>>>

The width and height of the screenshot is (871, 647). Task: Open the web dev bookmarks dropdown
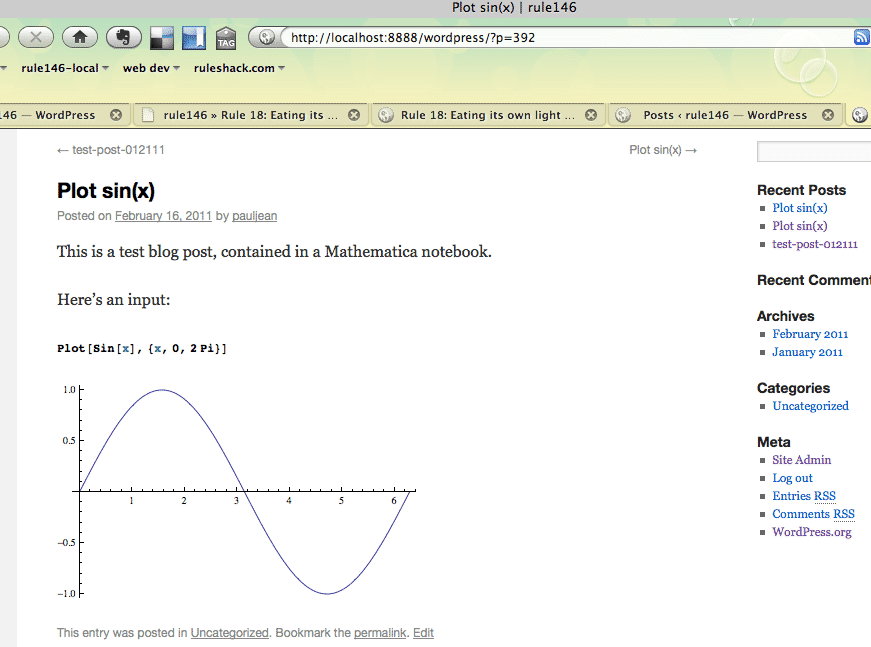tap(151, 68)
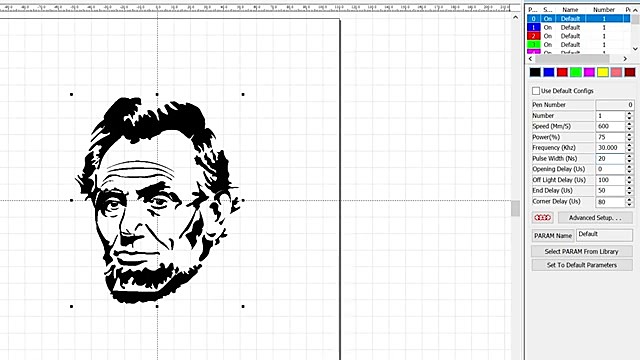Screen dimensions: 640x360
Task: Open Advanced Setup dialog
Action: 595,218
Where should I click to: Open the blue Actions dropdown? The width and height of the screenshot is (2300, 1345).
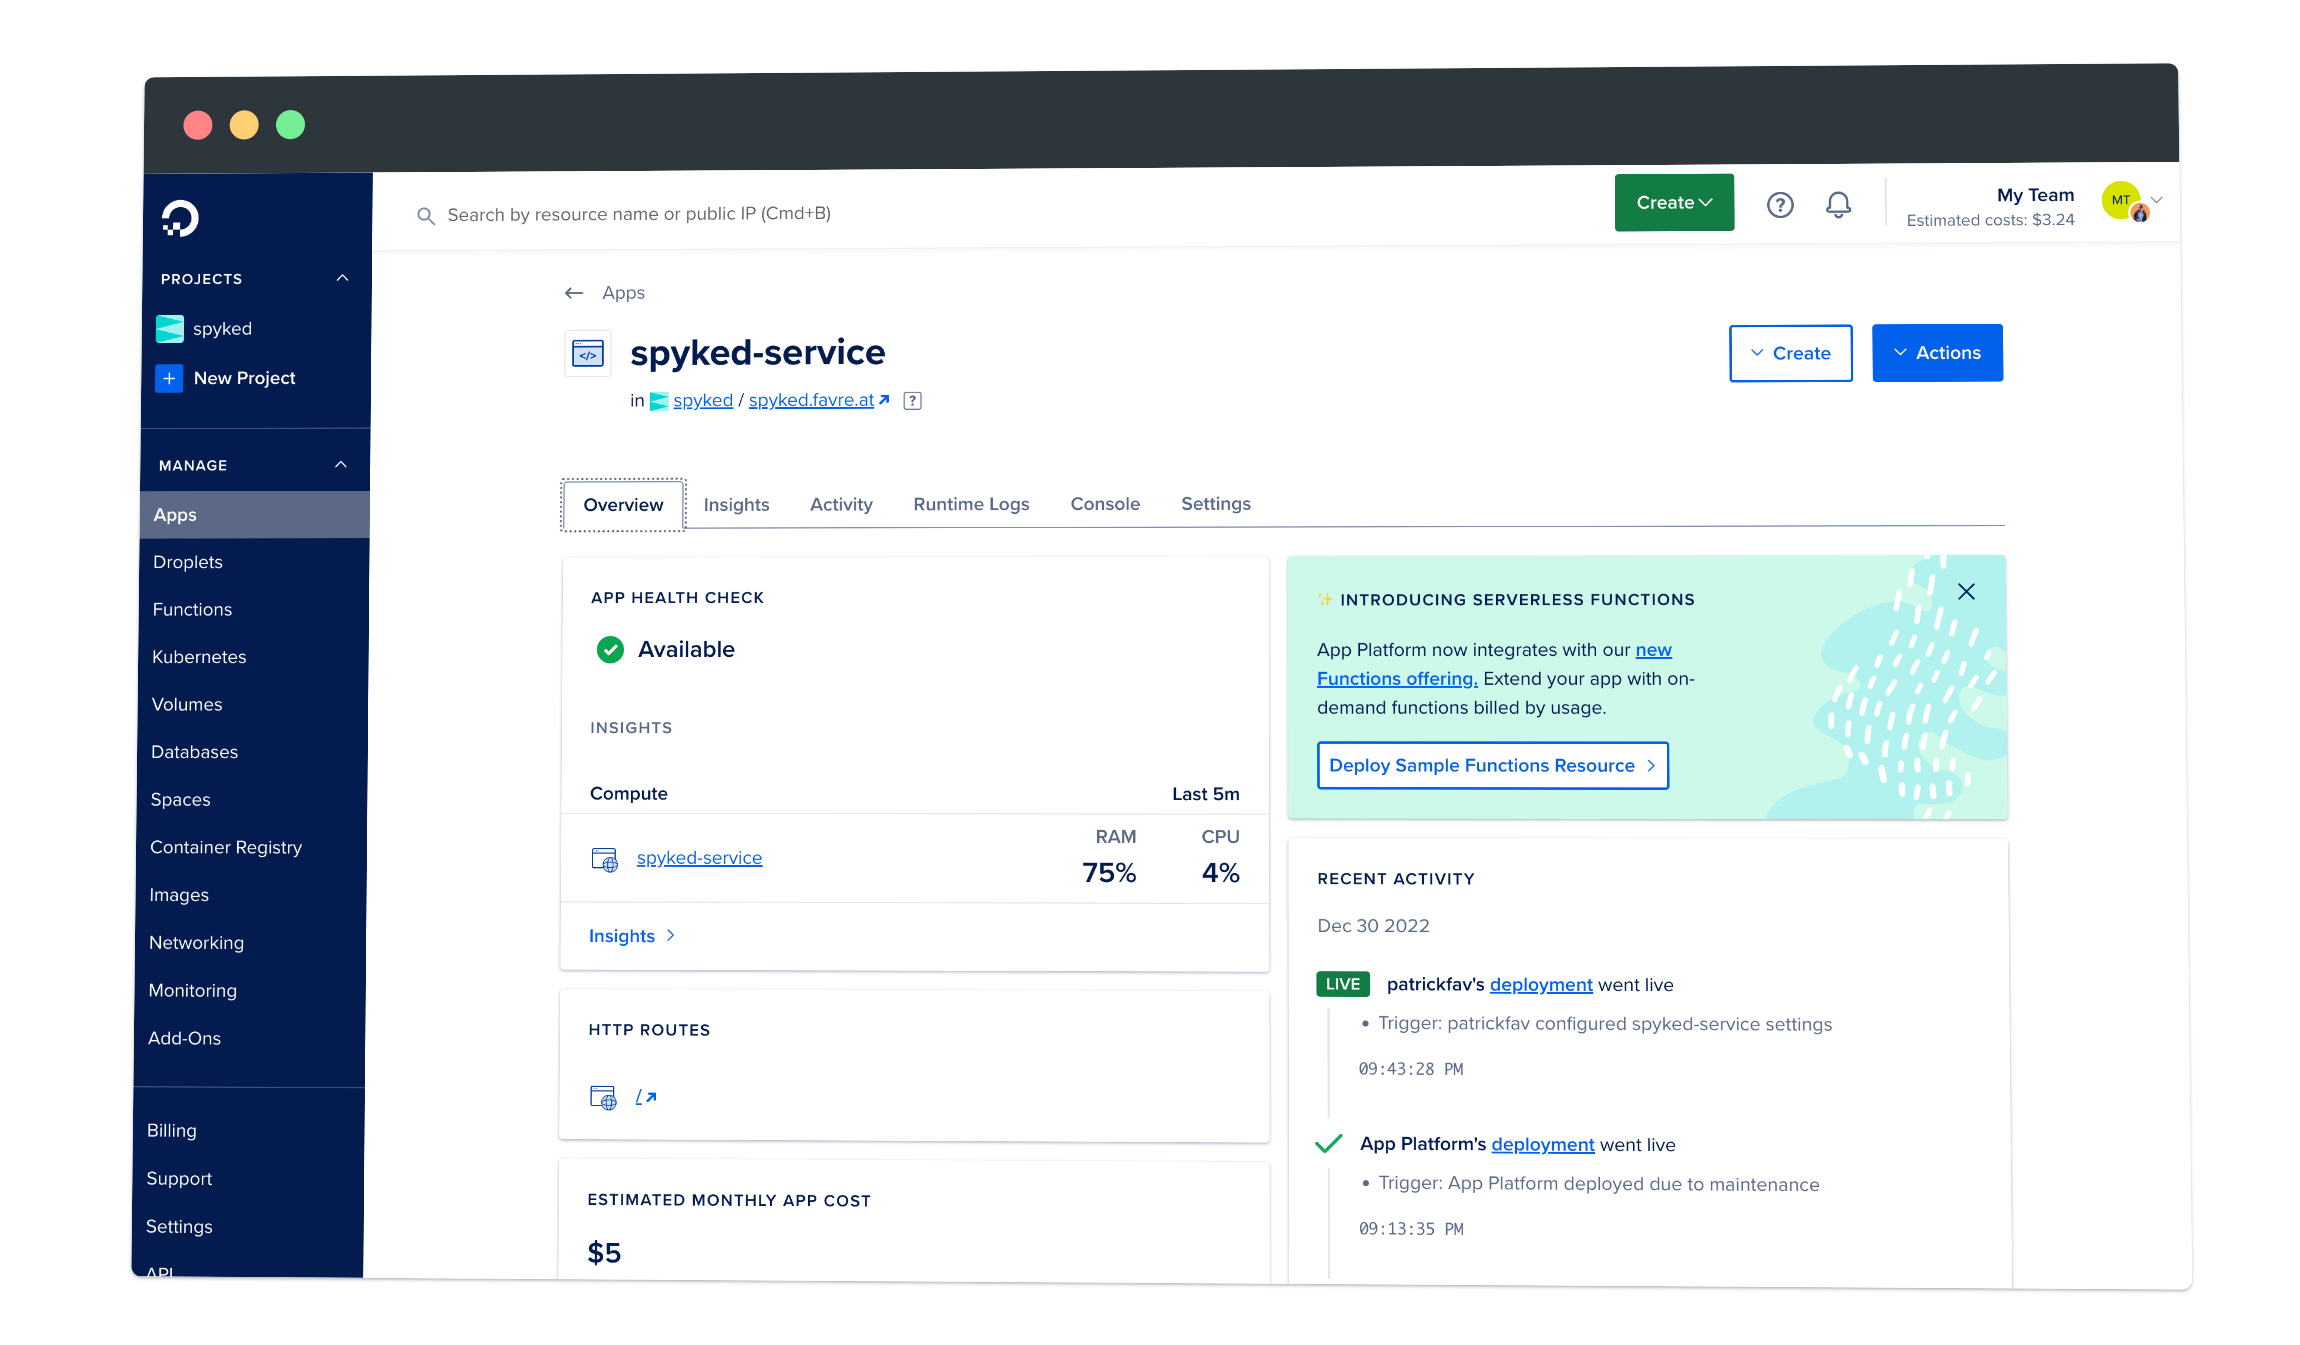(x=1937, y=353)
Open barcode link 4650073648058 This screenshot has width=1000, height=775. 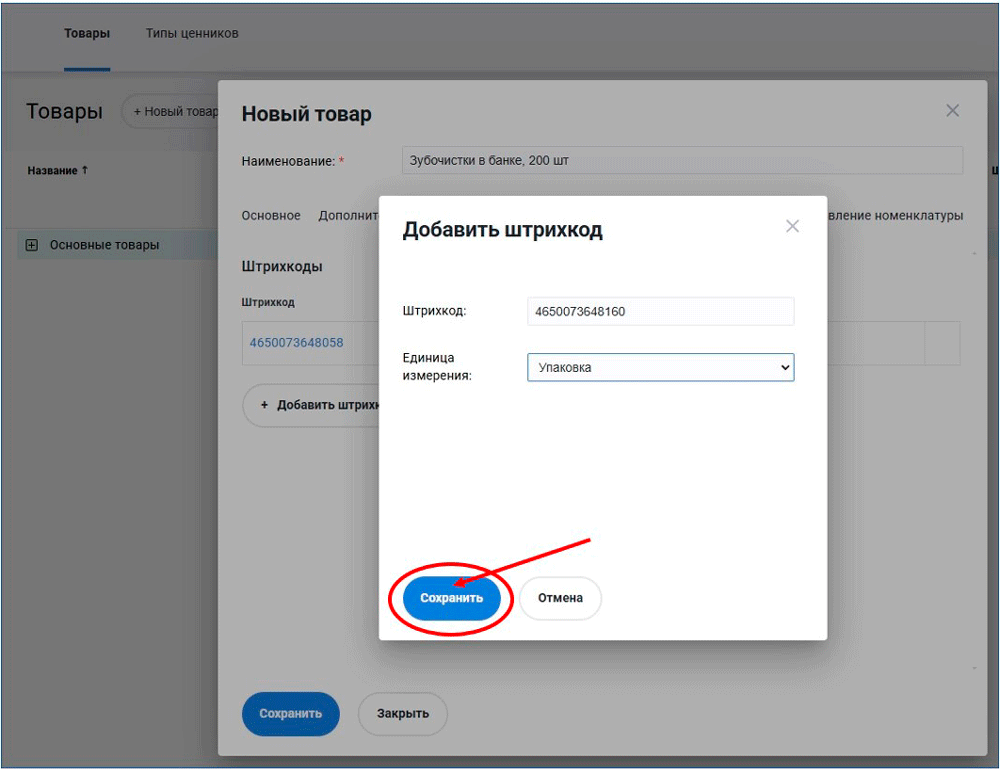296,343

<<<

Pick out every line in the material above that contains the word "Task", and copy each one.

The width and height of the screenshot is (871, 647). Task: Open the web dev bookmarks dropdown
Task: Open Advanced Setup dialog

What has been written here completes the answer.